# SeaWorld Resort Map



## Purseval (Feb 8, 2010)

JM48 was kind enough to send me this map and he suggested a thread for site maps.  click on the picture to enlarge it.


----------



## Talent312 (Feb 8, 2010)

Perhaps a sticky note at the top would be a better place for maps.


----------



## TUGBrian (Feb 8, 2010)

Talent312 said:


> Perhaps a sticky note at the top would be a better place for maps.



email them to the review managers and they can/will be uploaded to the resort review page.

(although I note a different map is already listed on the resort page for this resort)


----------



## JM48 (Feb 8, 2010)

We visited all three resorts & I have maps for all of them.
I think it would be more useful as a sticky at the top of this site because it is for HGVC. 

 We have bought at Karen Ave. in LV & are planning to go there in the fall, hopefully we can get the maps for there as well.

Brian
If you give me the e mail address to send them to I will do that.

 JM


----------



## TUGBrian (Feb 8, 2010)

JM48 said:


> We visited all three resorts & I have maps for all of them.
> I think it would be more useful as a sticky at the top of this site because it is for HGVC.
> 
> We have bought at Karen Ave. in LV & are planning to go there in the fall, hopefully we can get the maps for there as well.
> ...



I uploaded the one posted here already, along with the one already on the review page...not sure if the 3rd one you have is different?

the review manager email for florida/orlando is Kathy Pitch  fl-west-rep@tug2.com


----------



## Purseval (Feb 9, 2010)

JM48 said:


> We visited all three resorts & I have maps for all of them.
> I think it would be more useful as a sticky at the top of this site because it is for HGVC.

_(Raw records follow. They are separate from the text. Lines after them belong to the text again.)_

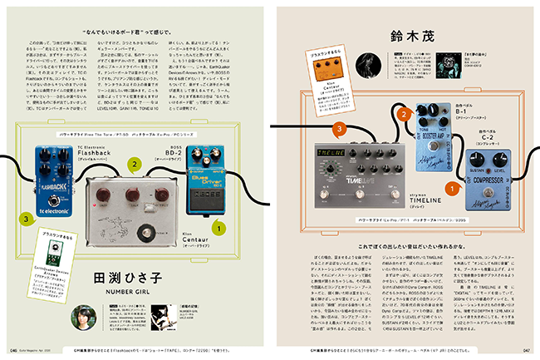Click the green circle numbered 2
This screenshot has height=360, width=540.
click(134, 165)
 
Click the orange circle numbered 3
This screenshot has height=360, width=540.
click(339, 128)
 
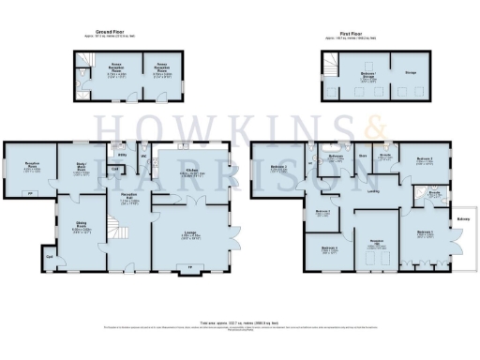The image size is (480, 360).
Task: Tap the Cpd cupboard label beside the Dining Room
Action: tap(48, 254)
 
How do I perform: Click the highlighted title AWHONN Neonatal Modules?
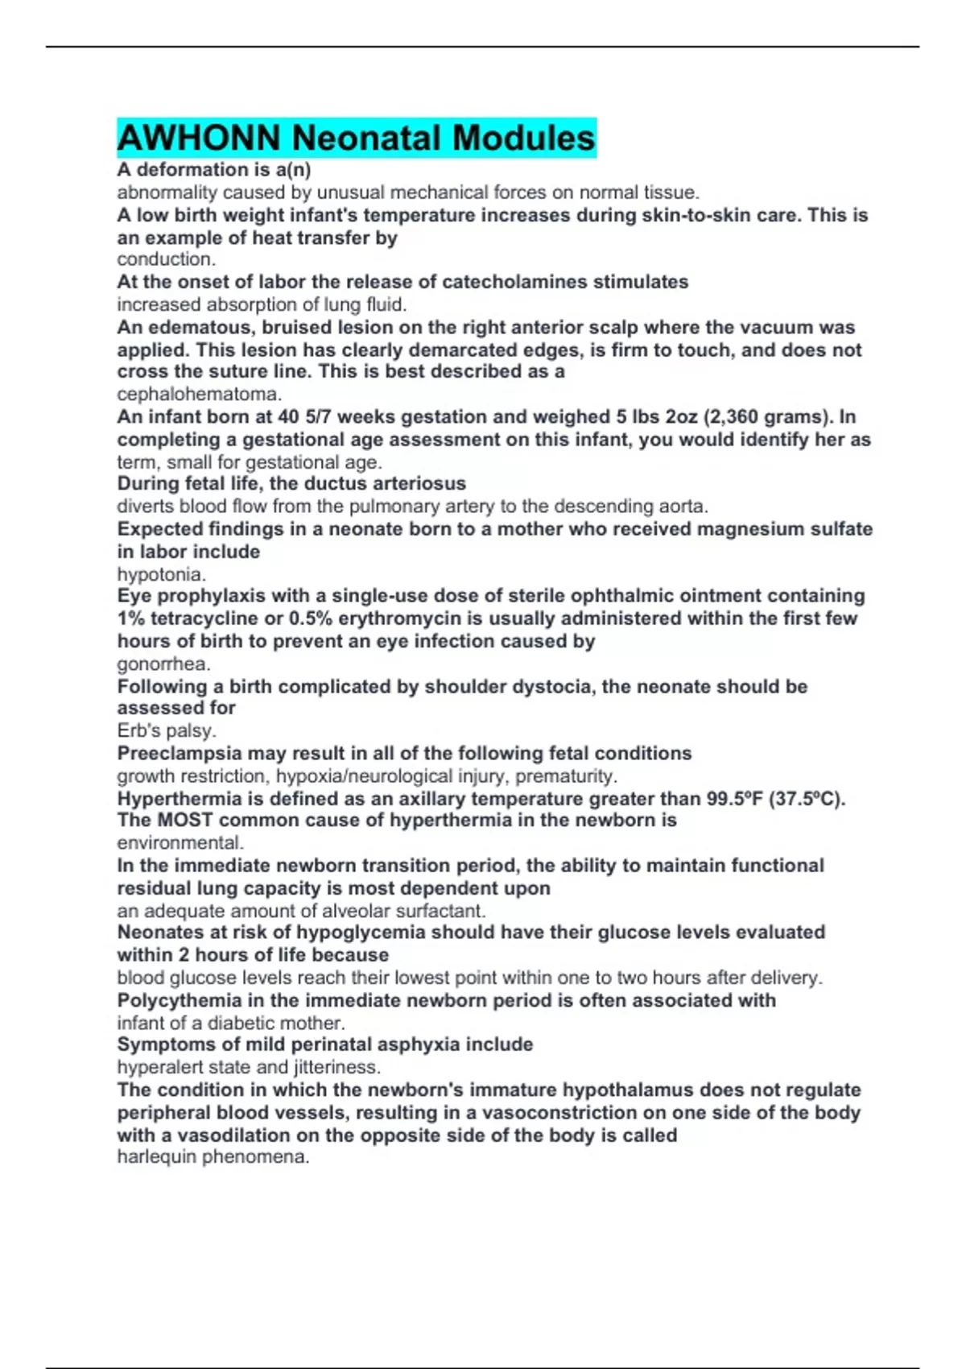356,138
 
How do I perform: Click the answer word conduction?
166,259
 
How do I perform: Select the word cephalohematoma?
199,395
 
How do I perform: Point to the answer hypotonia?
161,574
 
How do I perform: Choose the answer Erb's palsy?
166,730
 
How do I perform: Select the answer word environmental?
180,843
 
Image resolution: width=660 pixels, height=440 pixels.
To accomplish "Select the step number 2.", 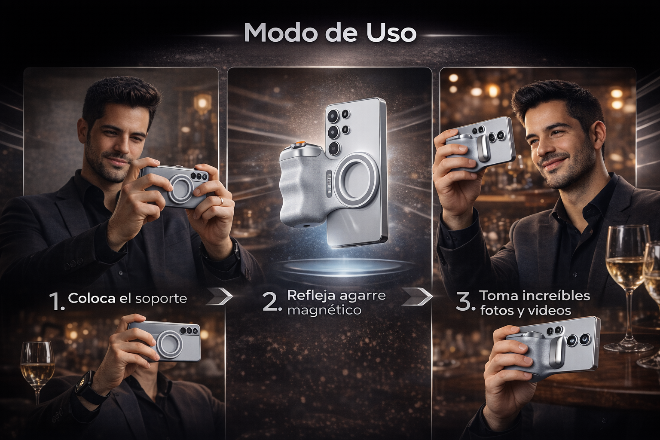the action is [270, 302].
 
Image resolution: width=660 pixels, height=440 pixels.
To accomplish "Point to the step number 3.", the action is [465, 302].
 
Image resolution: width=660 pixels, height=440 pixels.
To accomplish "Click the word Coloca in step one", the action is [92, 299].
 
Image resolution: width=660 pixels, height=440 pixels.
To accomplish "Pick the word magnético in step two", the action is [324, 311].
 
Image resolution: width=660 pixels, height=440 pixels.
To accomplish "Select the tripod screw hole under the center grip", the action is [304, 226].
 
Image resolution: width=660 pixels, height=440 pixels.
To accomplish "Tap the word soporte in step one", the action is [161, 299].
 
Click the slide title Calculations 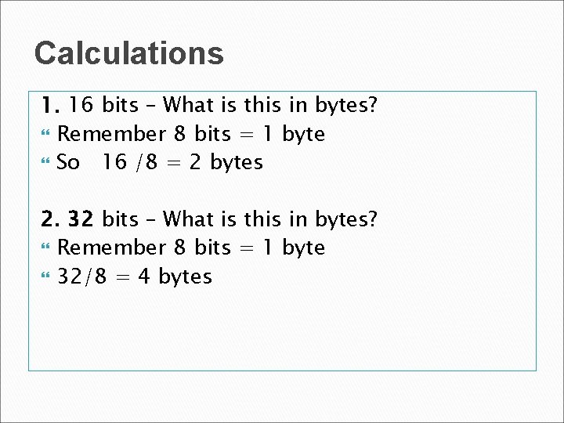(129, 53)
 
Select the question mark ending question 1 (373, 105)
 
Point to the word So (69, 163)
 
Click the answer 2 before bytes (194, 163)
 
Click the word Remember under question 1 (112, 134)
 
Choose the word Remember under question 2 (112, 248)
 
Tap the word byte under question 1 (304, 134)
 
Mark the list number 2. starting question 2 (51, 219)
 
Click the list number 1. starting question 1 (51, 105)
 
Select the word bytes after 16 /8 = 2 (237, 163)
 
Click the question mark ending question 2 (373, 219)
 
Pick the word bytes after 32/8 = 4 (186, 277)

I had no idea that maps were located in a different section of this site.  Perhaps we need a sticky to tell us there is a sticky somwhere else :rofl:


----------



## ocdb8r (Feb 9, 2010)

Random but slightly related question.  Does the HGVC SeaWorld offer transportation to the SeaWorld Parks?  If so, which ones.


----------



## Elster (Feb 10, 2010)

ocdb8r said:


> Random but slightly related question.  Does the HGVC SeaWorld offer transportation to the SeaWorld Parks?  If so, which ones.



There is a 6USD (return) shuttle bus that makes the trip across the road to the seaworld site, before trundling off elsewhere...
to be honest you'd not exactly be walking a great distance across the road to the main seaworld site, then picking up the their shuttle to aquatica, the coast park or busch...the busch one leaves once a day, the others are pretty regualr I think judging by the coming and goings I saw whilst waiting for the I-ride...


----------



## Purseval (Feb 10, 2010)

Also something to note is that they have now completed the renovation on the Somerset building.  We have put in a request for that building, lake view on a higher floor.  From what I've been reading requests generally go right into their circular file but we'll see how it works out.


----------